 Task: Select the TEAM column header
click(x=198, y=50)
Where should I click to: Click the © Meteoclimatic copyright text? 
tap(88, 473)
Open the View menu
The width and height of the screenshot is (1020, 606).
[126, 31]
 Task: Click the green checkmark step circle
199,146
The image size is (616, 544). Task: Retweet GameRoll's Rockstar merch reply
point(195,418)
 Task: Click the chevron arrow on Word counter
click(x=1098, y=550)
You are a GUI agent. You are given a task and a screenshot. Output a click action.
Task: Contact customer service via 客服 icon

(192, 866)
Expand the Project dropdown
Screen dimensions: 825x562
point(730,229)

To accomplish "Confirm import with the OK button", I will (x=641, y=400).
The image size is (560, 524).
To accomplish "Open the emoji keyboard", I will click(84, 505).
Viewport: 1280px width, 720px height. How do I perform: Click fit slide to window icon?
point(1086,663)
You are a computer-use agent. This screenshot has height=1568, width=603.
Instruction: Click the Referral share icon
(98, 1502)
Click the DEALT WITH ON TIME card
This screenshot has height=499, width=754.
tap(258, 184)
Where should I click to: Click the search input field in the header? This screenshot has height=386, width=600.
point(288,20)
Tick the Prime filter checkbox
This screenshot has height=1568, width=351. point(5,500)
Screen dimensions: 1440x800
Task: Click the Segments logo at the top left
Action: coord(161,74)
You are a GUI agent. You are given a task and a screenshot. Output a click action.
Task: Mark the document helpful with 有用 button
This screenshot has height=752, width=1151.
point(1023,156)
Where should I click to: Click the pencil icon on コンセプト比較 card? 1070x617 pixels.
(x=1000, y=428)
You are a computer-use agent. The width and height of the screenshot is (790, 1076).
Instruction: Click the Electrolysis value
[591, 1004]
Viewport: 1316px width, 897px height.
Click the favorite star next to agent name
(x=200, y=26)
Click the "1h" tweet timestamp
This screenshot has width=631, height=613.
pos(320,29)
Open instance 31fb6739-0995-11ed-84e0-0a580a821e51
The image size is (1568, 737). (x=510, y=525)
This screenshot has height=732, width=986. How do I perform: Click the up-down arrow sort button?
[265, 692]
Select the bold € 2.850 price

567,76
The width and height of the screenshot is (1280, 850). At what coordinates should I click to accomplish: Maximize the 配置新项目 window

· · · ·

What is being asked:
Set down each record verbatim.

Answer to this task:
 Task: Select the TEAM column header
click(x=198, y=50)
Where should I click to: Click the © Meteoclimatic copyright text? 
tap(88, 473)
Open the View menu
The width and height of the screenshot is (1020, 606).
[126, 31]
 Task: Click the green checkmark step circle
199,146
The image size is (616, 544). Task: Retweet GameRoll's Rockstar merch reply
point(195,418)
 Task: Click the chevron arrow on Word counter
click(x=1098, y=550)
You are a GUI agent. You are given a task and a screenshot. Output a click action.
Task: Contact customer service via 客服 icon

(192, 866)
Expand the Project dropdown
Screen dimensions: 825x562
point(730,229)

To accomplish "Confirm import with the OK button", I will (x=641, y=400).
The image size is (560, 524).
To accomplish "Open the emoji keyboard", I will click(84, 505).
Viewport: 1280px width, 720px height. How do I perform: Click fit slide to window icon?
point(1086,663)
You are a computer-use agent. This screenshot has height=1568, width=603.
Instruction: Click the Referral share icon
(98, 1502)
Click the DEALT WITH ON TIME card
This screenshot has height=499, width=754.
tap(258, 184)
Where should I click to: Click the search input field in the header? This screenshot has height=386, width=600.
point(288,20)
Tick the Prime filter checkbox
This screenshot has height=1568, width=351. point(5,500)
Screen dimensions: 1440x800
Task: Click the Segments logo at the top left
Action: coord(161,74)
You are a GUI agent. You are given a task and a screenshot. Output a click action.
Task: Mark the document helpful with 有用 button
This screenshot has height=752, width=1151.
point(1023,156)
Where should I click to: Click the pencil icon on コンセプト比較 card? 1070x617 pixels.
(x=1000, y=428)
You are a computer-use agent. The width and height of the screenshot is (790, 1076).
Instruction: Click the Electrolysis value
[591, 1004]
Viewport: 1316px width, 897px height.
Click the favorite star next to agent name
(x=200, y=26)
Click the "1h" tweet timestamp
This screenshot has width=631, height=613.
pos(320,29)
Open instance 31fb6739-0995-11ed-84e0-0a580a821e51
The image size is (1568, 737). (x=510, y=525)
This screenshot has height=732, width=986. How do I perform: Click the up-down arrow sort button?
[265, 692]
Select the bold € 2.850 price

567,76
The width and height of the screenshot is (1280, 850). At what coordinates should I click to accomplish: Maximize the 配置新项目 window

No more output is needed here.